ONELINEQ <- function(PRETTYQUERY,DIRPATH) {
A <- readLines(paste0(DIRPATH,"/",PRETTYQUERY)) # read in the query to a list of lines
B <- lapply(A,LINECLEAN) # process each line
C <- Filter(function(x) x != "",B) # remove blank and/or comment lines
D <- paste(unlist(C),collapse=" ") # paste lines together into one-line string, spaces between.
return(D)
}
# TODO: add eof newline automatically to remove warning
#############################################################################################
Here's the final version of what I'm using. Thanks Dirk.
fileconn<-file("sql.txt","r")
sqlString<-readLines(fileconn)
sqlString<-paste(sqlString,collapse="")
gsub("\t","", sqlString)
library(RODBC)
sqlconn<-odbcConnect("RPM")
results<-sqlQuery(sqlconn,sqlString)
library(qcc)
tph <- qcc(results$tphmean[1:50], type="xbar.one", ylim=c(4000,12000), std.dev=600)
close(fileconn)
close(sqlconn)
This is what I use:
# Set Filename
fileName <- 'Input File.txt'
doSub <- function(src, dest_var_name, src_pattern, dest_pattern) {
assign(
x = dest_var_name
, value = gsub(
pattern = src_pattern
, replacement = dest_pattern
, x = src
)
, envir = .GlobalEnv
)
}
# Read File Contents
original_text <- readChar(fileName, file.info(fileName)$size)
# Convert to UNIX line ending for ease of use
doSub(src = original_text, dest_var_name = 'unix_text', src_pattern = '\r\n', dest_pattern = '\n')
# Remove Block Comments
doSub(src = unix_text, dest_var_name = 'wo_bc_text', src_pattern = '/\\*.*?\\*/', dest_pattern = '')
# Remove Line Comments
doSub(src = wo_bc_text, dest_var_name = 'wo_bc_lc_text', src_pattern = '--.*?\n', dest_pattern = '')
# Remove Line Endings to get Flat Text
doSub(src = wo_bc_lc_text, dest_var_name = 'flat_text', src_pattern = '\n', dest_pattern = ' ')
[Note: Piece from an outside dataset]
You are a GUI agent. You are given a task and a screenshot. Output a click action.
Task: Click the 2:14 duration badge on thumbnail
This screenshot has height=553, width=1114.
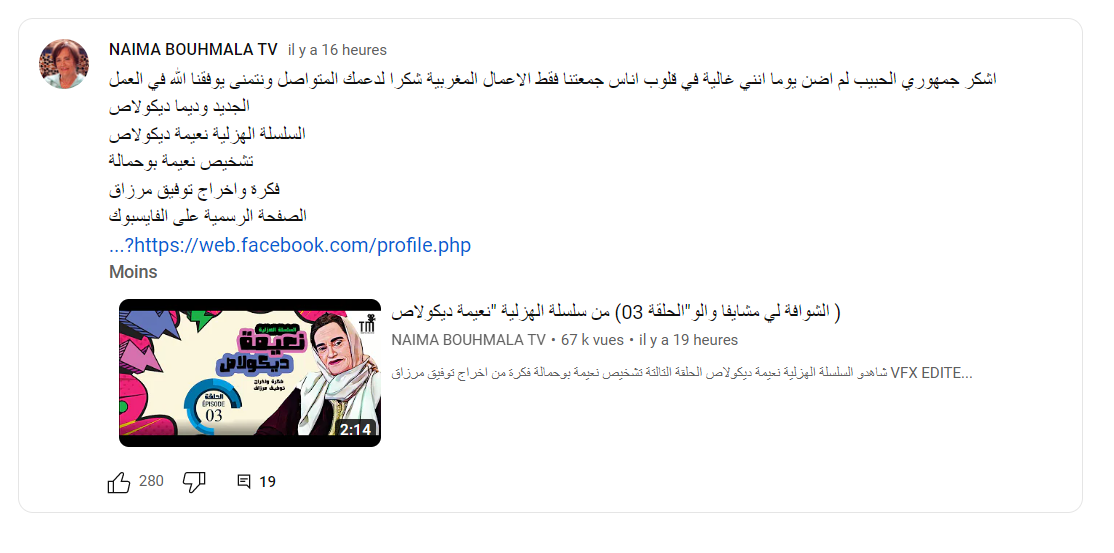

# Remove Contiguous Spaces
doSub(src = flat_text, dest_var_name = 'clean_flat_text', src_pattern = ' +', dest_pattern = ' ')
try paste(sqlString, collapse=" ")
It's possible to use readChar() instead of readLines(). I had an ongoing issue with mixed commenting (-- or /* */) and this has always worked well for me.
sql <- readChar(path.to.file, file.size(path.to.file))
query <- sqlQuery(con, sql, stringsAsFactors = TRUE)
I use sql <- gsub("\n","",sql) and sql <- gsub("\t","",sql) together.